Excerpt:

▼

Modular arithmetic differs from regular arithmetic as it pays more attention to overflow and underflow issues. Most previous works take the strategy to calculate the result in an integer field, then reduce it to the desired finite field. Barrett reduction and Montgomery reduction (Algorithm 2, Algorithm 3) are the two most common approaches to reduce numbers into a finite field. MeNTT proposes a reduce-on-the-fly technique for modular addition, subtraction, and multiplication.
III-A Near-Memory Bit-serial Comparator and Reduction
We execute addition or accumulation from LSB to MSB in our bit-serial arithmetic operation. In order to keep the final result within field range, our reduction scheme utilizes the bit-serial comparator (Fig. 6) to keep track of the overflow condition of the result from the last operation. The comparison between temporary result and field limit ‘q’ starts from LSB to MSB cycle by cycle as bit-serial addition, subtraction or multiplication takes place. Reduction is applied based on the comparison result (Fig. 4) by applying a subtraction logic together with the adder. Only when reduction is required, the subtraction of q is enabled. For addition and subtraction, a ’raw’ result is calculated initially to evaluate an overflow. Then a ’real’ step is done to calculate the actual result with reduction. For multiplication, the partial sum is compared with q, while reduction is applied in the next round of accumulation with proper scaling.

▲

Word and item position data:
▼

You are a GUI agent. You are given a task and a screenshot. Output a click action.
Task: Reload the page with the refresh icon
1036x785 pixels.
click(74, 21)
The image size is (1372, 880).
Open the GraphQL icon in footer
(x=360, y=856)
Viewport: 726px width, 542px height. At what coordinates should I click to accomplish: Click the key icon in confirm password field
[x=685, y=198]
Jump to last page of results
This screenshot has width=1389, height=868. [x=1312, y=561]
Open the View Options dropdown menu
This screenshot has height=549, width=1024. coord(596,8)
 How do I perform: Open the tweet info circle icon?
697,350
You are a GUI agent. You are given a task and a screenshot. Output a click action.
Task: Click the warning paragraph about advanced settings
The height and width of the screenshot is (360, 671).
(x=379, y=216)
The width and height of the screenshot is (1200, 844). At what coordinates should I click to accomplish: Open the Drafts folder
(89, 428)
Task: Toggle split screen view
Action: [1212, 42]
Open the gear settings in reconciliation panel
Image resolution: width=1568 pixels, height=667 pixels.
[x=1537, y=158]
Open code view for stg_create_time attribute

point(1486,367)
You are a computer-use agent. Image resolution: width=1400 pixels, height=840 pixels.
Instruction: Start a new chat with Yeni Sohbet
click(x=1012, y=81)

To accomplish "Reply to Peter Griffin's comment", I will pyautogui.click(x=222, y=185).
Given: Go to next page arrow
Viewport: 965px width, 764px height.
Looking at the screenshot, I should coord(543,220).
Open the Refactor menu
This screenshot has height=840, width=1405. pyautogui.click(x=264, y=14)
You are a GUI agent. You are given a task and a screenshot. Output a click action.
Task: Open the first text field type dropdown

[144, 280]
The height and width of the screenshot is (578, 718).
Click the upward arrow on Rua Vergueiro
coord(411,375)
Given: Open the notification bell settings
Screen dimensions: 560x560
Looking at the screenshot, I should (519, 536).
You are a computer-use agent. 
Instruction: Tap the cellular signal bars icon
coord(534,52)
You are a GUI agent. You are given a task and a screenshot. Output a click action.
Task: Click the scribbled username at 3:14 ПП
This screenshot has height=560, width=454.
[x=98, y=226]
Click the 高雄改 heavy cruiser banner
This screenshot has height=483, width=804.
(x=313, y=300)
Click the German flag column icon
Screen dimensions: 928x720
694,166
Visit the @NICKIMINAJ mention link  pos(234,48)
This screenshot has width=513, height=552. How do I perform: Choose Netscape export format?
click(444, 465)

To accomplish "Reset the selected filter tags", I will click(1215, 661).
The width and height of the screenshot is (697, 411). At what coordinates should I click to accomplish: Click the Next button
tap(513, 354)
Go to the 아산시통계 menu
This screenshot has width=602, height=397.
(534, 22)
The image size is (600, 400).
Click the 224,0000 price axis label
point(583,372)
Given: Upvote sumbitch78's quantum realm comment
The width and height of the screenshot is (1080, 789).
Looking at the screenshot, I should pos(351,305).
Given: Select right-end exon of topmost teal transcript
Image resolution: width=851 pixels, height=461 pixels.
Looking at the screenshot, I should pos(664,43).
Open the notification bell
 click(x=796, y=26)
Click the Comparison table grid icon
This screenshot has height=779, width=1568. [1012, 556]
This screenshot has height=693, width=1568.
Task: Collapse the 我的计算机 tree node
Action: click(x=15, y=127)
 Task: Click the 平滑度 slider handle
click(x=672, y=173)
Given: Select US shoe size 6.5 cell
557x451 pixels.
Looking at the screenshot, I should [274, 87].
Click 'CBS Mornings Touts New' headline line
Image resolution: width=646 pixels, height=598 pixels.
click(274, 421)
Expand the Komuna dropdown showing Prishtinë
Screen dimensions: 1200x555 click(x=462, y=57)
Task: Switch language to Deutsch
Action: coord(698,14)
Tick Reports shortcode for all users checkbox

▲

From the excerpt on modular reduction, quote the passage that begins with the words "Modular arithmetic differs" and ends with the words "subtraction, and multiplication.".

Full response:
Modular arithmetic differs from regular arithmetic as it pays more attention to overflow and underflow issues. Most previous works take the strategy to calculate the result in an integer field, then reduce it to the desired finite field. Barrett reduction and Montgomery reduction (Algorithm 2, Algorithm 3) are the two most common approaches to reduce numbers into a finite field. MeNTT proposes a reduce-on-the-fly technique for modular addition, subtraction, and multiplication.